- [Problems to solve]:
1) Reproduce the part of the Thanksgiving message that runs from "At this time, when" up to and including "outbreak last March.".
2) Write the next part of the Thanksgiving message, picking up after its last sentence.

Thanksgiving Message to Residents, Family, Friends, & Staff of LeadingAge Member Facilities

Thanksgiving Message to Residents, Family, Friends, & Staff of LeadingAge Member Facilities

Dear Residents, Family, Friends & Staff of LeadingAge member facilities,

I’m writing on behalf of LeadingAge Washington, a state-wide association of mission-driven organizations dedicated to improving the aging experience of over 50,000 older Washingtonians and their family members. My message is both very simple and very challenging:

At this time, when we typically gather to share long-held family traditions celebrating Thanksgiving, please be safe and don’t gather together. Celebrate with loved ones, virtually. The risk of bringing moms and dads, or grandmoms and grandads, home is too great, they are most at risk of contracting and dying from this virus. Please choose to keep them safe.

As we move indoors and the virus continues to spread in the surrounding community, the number of COVID cases in nursing homes and assisted living and adult family homes is also increasing. The graph below shows that the confirmed positive COVID case rate is as high now as it was at the height of the virus outbreak last March.

The number of skilled nursing facilities with one or more confirmed cases of COVID now exceeds the number of affected facilities in March. And the number of assisted living communities with at least one confirmed case of COVID, while lower than it was in March, is trending in the wrong direction.

- [Listed records]:
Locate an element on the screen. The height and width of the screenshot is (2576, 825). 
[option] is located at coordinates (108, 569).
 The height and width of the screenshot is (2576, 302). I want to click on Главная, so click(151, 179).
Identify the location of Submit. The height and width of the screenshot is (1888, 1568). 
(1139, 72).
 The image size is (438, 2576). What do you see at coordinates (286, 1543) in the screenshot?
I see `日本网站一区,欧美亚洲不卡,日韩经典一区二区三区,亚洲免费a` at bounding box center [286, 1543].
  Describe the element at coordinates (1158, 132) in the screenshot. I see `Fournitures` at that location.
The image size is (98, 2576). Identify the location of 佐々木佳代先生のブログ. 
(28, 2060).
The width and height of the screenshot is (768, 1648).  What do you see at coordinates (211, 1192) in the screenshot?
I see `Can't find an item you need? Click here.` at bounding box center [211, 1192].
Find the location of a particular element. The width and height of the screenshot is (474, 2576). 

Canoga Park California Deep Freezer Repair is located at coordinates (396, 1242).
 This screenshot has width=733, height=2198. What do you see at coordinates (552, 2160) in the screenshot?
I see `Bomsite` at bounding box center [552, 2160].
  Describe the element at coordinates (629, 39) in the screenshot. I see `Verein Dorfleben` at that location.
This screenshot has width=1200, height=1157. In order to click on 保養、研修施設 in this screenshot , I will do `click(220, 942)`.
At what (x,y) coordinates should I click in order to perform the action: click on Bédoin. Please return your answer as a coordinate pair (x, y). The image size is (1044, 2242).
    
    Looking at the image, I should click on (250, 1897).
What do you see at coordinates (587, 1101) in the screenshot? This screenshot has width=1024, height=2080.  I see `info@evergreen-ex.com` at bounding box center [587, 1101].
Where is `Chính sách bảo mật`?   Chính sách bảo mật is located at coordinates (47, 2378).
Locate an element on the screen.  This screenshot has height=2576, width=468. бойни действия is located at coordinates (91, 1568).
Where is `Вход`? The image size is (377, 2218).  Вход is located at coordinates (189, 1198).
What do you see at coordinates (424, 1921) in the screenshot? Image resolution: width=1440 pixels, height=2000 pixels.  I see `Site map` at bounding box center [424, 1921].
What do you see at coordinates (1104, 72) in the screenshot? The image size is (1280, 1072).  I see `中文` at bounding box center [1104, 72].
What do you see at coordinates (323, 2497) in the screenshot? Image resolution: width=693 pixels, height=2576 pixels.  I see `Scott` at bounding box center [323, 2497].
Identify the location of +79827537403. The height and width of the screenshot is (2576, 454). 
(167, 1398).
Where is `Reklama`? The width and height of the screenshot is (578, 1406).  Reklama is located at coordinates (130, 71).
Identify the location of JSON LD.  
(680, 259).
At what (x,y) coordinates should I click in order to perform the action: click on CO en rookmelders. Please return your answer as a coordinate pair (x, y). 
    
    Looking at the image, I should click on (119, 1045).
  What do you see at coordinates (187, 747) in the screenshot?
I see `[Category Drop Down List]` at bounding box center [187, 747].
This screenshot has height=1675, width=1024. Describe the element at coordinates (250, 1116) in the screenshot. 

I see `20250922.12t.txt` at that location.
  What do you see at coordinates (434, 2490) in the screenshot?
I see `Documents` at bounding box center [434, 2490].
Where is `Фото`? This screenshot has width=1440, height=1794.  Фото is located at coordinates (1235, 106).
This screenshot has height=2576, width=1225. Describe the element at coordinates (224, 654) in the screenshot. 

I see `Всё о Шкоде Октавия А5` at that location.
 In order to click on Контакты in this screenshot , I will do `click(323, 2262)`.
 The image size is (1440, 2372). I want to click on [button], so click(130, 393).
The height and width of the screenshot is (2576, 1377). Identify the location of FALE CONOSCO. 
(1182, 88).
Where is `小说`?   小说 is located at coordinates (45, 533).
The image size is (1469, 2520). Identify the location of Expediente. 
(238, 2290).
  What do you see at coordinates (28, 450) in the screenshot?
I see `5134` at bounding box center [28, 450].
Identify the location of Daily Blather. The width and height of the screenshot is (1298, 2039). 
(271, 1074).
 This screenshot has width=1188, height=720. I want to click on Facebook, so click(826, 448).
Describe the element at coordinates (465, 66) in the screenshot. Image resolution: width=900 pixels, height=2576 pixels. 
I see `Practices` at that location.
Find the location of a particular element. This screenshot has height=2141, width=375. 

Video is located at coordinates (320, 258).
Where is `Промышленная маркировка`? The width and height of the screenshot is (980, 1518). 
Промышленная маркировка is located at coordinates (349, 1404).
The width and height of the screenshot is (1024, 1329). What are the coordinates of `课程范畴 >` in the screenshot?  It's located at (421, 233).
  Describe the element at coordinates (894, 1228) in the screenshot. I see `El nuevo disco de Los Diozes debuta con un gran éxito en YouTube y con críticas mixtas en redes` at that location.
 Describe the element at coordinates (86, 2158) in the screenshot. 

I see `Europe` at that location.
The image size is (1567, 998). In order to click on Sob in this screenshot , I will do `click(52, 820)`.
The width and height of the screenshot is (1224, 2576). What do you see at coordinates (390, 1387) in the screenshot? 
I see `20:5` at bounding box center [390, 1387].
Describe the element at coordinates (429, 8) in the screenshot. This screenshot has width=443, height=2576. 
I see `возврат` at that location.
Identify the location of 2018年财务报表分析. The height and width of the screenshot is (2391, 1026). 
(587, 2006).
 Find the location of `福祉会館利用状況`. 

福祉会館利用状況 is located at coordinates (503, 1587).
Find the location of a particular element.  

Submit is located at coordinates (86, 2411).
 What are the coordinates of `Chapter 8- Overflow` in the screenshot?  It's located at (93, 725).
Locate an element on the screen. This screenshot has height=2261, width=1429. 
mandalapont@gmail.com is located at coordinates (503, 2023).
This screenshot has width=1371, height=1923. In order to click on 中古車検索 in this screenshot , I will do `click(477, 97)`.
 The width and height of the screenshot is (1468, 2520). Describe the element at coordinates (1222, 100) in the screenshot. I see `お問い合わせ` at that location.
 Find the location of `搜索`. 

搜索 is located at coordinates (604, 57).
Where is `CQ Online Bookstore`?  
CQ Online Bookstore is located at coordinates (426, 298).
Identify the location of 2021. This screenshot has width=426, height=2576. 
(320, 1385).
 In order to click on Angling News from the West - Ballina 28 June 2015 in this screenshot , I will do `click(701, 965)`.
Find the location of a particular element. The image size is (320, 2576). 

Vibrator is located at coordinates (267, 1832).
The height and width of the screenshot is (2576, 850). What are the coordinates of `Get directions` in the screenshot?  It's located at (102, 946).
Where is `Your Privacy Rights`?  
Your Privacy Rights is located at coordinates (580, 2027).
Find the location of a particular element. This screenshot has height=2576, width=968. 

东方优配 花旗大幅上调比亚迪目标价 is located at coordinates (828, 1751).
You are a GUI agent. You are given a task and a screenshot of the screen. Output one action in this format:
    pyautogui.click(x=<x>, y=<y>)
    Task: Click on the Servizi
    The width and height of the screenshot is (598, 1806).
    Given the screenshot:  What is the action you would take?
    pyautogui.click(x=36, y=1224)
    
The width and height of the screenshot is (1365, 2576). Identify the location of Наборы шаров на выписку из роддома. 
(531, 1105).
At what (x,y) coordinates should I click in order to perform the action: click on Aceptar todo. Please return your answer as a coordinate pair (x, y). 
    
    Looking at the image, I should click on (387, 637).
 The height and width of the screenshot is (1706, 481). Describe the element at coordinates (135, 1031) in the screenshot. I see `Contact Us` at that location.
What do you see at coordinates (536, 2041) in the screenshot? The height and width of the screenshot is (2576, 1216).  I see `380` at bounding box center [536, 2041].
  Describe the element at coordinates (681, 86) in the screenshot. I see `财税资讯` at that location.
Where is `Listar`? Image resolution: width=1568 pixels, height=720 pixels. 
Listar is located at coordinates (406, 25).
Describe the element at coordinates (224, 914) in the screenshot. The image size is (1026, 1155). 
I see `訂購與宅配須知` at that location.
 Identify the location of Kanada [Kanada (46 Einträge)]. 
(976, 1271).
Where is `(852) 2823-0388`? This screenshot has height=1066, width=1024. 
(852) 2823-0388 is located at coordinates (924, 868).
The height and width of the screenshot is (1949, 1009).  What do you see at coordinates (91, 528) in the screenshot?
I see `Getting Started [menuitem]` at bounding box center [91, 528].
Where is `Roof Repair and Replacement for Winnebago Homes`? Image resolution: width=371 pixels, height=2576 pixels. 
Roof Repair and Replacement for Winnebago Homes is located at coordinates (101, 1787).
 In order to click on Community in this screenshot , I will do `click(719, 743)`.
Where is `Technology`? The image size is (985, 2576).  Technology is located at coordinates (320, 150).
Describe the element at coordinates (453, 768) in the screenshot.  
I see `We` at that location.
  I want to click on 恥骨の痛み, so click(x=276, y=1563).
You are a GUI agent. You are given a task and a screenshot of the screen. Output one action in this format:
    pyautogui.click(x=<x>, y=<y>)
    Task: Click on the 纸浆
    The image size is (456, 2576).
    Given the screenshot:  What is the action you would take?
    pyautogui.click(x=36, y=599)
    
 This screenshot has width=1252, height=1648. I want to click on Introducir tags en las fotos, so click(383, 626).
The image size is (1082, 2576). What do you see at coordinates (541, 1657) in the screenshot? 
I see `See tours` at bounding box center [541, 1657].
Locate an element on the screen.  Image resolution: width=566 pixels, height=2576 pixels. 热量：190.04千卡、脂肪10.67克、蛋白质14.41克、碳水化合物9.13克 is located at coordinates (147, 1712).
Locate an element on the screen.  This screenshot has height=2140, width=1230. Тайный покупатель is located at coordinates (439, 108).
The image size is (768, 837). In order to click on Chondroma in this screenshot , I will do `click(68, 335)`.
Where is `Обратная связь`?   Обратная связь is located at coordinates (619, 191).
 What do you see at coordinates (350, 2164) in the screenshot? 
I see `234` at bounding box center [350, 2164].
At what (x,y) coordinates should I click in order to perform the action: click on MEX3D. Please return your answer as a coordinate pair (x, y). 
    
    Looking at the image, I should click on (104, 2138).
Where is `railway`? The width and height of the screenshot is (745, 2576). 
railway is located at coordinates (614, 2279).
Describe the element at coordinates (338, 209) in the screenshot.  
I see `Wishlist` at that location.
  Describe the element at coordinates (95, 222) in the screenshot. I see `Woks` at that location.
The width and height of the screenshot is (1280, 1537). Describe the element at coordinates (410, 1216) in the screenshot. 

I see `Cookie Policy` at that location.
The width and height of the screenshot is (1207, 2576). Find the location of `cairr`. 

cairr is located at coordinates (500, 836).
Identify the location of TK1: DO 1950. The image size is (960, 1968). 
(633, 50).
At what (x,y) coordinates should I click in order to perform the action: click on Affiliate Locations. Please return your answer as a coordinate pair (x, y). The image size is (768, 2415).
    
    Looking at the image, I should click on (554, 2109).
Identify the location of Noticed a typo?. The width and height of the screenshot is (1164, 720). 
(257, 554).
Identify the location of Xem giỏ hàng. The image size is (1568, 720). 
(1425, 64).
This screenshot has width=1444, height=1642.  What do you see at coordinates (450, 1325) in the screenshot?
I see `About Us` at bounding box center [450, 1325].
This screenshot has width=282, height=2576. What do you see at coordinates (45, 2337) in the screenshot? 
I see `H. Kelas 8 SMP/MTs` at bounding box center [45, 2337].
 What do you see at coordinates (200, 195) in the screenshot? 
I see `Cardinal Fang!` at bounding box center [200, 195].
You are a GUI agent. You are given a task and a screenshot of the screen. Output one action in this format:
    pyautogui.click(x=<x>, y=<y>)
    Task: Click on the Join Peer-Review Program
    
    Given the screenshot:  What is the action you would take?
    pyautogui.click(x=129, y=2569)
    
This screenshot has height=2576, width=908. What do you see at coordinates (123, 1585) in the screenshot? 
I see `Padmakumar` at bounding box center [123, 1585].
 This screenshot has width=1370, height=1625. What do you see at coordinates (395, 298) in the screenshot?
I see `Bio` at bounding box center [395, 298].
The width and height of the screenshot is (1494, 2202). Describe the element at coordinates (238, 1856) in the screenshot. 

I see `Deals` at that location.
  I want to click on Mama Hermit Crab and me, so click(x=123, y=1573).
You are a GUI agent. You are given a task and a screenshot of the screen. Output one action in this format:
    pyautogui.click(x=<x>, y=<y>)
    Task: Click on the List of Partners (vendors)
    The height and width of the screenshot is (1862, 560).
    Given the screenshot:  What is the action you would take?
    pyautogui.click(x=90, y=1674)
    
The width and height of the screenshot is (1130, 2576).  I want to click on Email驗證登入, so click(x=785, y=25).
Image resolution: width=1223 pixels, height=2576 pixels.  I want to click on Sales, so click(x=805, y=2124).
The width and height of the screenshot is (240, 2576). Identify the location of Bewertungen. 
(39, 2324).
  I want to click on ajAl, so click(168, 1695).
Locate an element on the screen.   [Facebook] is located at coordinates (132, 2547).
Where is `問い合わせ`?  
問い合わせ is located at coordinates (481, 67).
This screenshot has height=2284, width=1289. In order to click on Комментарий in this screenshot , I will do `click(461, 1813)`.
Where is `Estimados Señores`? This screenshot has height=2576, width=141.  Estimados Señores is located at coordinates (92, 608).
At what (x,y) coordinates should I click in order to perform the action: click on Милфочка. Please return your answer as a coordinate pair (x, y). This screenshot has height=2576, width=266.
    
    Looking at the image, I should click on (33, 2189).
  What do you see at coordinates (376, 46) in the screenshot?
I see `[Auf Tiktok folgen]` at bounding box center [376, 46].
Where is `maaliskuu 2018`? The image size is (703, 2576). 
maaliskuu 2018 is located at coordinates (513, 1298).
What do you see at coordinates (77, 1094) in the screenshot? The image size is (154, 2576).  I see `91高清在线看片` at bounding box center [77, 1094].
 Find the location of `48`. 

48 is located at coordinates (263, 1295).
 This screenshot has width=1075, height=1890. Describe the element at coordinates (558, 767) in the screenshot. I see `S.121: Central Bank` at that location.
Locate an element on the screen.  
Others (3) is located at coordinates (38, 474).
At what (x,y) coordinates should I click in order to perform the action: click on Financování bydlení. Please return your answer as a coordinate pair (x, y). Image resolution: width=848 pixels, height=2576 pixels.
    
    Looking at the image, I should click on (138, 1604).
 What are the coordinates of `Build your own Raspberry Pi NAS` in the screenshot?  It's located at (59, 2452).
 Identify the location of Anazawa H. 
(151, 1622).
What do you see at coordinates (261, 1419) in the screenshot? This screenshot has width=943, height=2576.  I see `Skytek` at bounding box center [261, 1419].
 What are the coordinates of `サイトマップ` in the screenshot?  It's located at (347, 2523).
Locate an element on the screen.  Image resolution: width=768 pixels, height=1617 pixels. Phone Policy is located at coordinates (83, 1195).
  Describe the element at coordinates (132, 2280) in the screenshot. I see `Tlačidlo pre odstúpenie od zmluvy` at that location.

- [Task-by-task outputs]:
1)
At this time, when we typically gather to share long-held family traditions celebrating Thanksgiving, please be safe and don’t gather together. Celebrate with loved ones, virtually. The risk of bringing moms and dads, or grandmoms and grandads, home is too great, they are most at risk of contracting and dying from this virus. Please choose to keep them safe.

As we move indoors and the virus continues to spread in the surrounding community, the number of COVID cases in nursing homes and assisted living and adult family homes is also increasing. The graph below shows that the confirmed positive COVID case rate is as high now as it was at the height of the virus outbreak last March.

2)
As the virus spreads within the greater community, it more easily finds its way into congregate senior care facilities. Once the virus enters, it can quickly and unknowingly spread from visitors to staff or residents, or from staff to residents. This can happen, as we’ve learned, despite adherence to proper infection control protocols. As a result, facilities’ most significant challenge is staffing.

Across our state, in all long term care communities like this one, our nurses and certified nursing assistants, our administrators and environmental staff, our social workers and our dietary staff, and others are weary. They are emotionally and physically worn out. They have a seemingly impossible job of trying to protect staff and care for those at the highest risk of contracting this virus. These passionate professionals fear they will lose more staff and more residents to this virus despite their best work. Some feel they are nearing a breaking point but are committed to holding on, day by day, praying for the vaccine to arrive.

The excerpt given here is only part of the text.